On 2012-01-13, at 2:30 PM, Theodore Ts'o wrote:
> We don't need to initialize the block bitmap when we allocate a new
> inode.

The reason the block bitmap is initialized when an inode is allocated
in that group is to indicate that the inode bitmap is in use, and the
inode table blocks are also in use.

> This is old code from the very early days that is just
> confusing things, and also has the problem of modifying the block
> group descriptor without obeying the ext4_journal_get_write_access() /
> ext4_handle_dirty_metadata() modification protocols.

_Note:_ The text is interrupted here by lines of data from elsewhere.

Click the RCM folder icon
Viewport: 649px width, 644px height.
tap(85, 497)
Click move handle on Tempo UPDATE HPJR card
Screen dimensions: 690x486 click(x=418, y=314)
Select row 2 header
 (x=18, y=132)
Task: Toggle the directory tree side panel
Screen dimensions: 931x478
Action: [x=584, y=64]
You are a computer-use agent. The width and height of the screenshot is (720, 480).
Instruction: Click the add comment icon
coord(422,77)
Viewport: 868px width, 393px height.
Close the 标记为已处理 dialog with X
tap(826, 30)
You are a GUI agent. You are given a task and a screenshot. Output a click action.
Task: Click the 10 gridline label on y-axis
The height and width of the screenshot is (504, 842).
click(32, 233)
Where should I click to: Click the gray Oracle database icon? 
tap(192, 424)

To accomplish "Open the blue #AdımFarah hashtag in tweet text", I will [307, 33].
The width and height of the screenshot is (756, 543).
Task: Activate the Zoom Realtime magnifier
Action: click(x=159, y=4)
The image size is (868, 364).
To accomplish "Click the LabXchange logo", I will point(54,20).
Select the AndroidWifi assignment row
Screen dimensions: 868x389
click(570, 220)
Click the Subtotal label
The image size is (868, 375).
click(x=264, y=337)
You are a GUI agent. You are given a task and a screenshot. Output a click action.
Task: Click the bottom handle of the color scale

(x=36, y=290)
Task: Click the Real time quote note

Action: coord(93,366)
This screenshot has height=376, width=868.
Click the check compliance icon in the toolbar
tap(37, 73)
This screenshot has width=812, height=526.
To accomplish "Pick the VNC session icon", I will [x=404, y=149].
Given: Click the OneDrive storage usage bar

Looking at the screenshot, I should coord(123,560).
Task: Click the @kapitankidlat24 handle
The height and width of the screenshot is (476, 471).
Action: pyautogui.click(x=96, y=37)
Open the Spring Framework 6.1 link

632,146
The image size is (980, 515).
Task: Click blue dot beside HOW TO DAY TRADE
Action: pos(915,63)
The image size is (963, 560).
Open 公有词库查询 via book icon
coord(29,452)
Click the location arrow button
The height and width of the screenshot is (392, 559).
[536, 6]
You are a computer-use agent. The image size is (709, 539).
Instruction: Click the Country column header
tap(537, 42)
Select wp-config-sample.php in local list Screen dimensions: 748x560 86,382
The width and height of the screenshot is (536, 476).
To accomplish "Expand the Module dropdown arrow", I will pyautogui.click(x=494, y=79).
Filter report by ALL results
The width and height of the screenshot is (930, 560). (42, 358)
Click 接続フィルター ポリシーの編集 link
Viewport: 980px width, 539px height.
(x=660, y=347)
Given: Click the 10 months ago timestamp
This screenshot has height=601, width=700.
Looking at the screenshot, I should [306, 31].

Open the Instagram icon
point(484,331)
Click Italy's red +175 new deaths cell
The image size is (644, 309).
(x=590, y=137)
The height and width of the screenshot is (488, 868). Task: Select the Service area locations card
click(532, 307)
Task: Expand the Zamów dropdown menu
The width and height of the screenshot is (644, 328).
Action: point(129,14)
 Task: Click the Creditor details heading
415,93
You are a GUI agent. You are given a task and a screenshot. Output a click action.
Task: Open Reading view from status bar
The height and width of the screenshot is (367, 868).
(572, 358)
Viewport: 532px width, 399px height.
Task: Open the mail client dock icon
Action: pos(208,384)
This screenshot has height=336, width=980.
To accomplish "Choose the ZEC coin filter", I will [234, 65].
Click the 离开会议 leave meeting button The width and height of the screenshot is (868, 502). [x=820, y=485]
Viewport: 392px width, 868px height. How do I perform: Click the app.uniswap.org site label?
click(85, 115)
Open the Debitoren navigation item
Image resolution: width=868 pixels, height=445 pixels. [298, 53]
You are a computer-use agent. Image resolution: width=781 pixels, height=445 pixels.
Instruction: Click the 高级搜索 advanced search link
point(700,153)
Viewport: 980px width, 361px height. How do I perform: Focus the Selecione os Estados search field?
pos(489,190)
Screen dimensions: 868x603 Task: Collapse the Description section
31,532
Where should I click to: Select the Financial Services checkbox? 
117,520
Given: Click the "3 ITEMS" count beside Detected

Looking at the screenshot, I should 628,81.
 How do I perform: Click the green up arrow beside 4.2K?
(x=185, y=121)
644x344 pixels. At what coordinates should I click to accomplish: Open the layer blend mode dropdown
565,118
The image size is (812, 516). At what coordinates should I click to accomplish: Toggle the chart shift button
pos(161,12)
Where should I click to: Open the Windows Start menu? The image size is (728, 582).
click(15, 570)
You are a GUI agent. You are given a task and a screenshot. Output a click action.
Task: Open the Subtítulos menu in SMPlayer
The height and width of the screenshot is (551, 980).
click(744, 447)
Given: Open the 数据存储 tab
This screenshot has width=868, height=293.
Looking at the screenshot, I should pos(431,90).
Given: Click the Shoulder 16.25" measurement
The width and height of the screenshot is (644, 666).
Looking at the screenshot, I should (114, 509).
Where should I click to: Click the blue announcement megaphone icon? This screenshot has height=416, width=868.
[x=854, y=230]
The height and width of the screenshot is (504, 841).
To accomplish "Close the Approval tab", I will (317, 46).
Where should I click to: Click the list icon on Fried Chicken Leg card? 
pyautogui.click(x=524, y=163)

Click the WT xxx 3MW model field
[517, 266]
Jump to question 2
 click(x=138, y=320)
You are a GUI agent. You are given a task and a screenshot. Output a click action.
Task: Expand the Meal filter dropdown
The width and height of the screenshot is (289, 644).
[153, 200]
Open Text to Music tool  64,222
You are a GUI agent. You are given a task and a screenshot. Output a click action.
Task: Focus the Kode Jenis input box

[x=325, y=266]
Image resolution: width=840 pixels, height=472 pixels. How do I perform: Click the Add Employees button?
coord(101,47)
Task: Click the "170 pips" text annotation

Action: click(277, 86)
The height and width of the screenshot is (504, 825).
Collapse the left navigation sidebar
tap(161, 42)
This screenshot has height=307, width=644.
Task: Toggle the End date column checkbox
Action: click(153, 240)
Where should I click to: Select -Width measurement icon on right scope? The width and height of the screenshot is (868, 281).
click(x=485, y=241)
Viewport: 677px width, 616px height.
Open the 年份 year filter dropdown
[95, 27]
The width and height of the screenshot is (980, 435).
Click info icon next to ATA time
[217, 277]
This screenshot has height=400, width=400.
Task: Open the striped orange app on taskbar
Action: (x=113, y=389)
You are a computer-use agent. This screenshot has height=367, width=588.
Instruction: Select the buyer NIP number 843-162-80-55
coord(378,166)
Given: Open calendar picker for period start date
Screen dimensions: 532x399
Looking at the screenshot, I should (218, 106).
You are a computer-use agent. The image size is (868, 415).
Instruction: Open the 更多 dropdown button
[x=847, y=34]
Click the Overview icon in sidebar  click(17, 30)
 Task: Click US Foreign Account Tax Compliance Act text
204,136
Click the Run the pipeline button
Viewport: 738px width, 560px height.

The group descriptor was already modified earlier on when the inode was
being allocated from the group, so the group descriptor block was already
accounted for in the transaction credits after "repeat_in_this_group:"

repeat_in_this_group:
                ino = ext4_find_next_zero_bit((unsigned long *)
                                              inode_bitmap_bh->b_data,
                                              EXT4_INODES_PER_GROUP(sb), ino);

                if (ino < EXT4_INODES_PER_GROUP(sb)) {

                        BUFFER_TRACE(inode_bitmap_bh, "get_write_access");
                        err = ext4_journal_get_write_access(handle,
                                                            inode_bitmap_bh);
                        if (err)
                                goto fail;

                        BUFFER_TRACE(group_desc_bh, "get_write_access");
*****>>>>>              err = ext4_journal_get_write_access(handle,
                                                            group_desc_bh);

That is why ext4_handle_dirty_metadata() isn't called until after the group
descriptor is modified during the block bitmap initialization.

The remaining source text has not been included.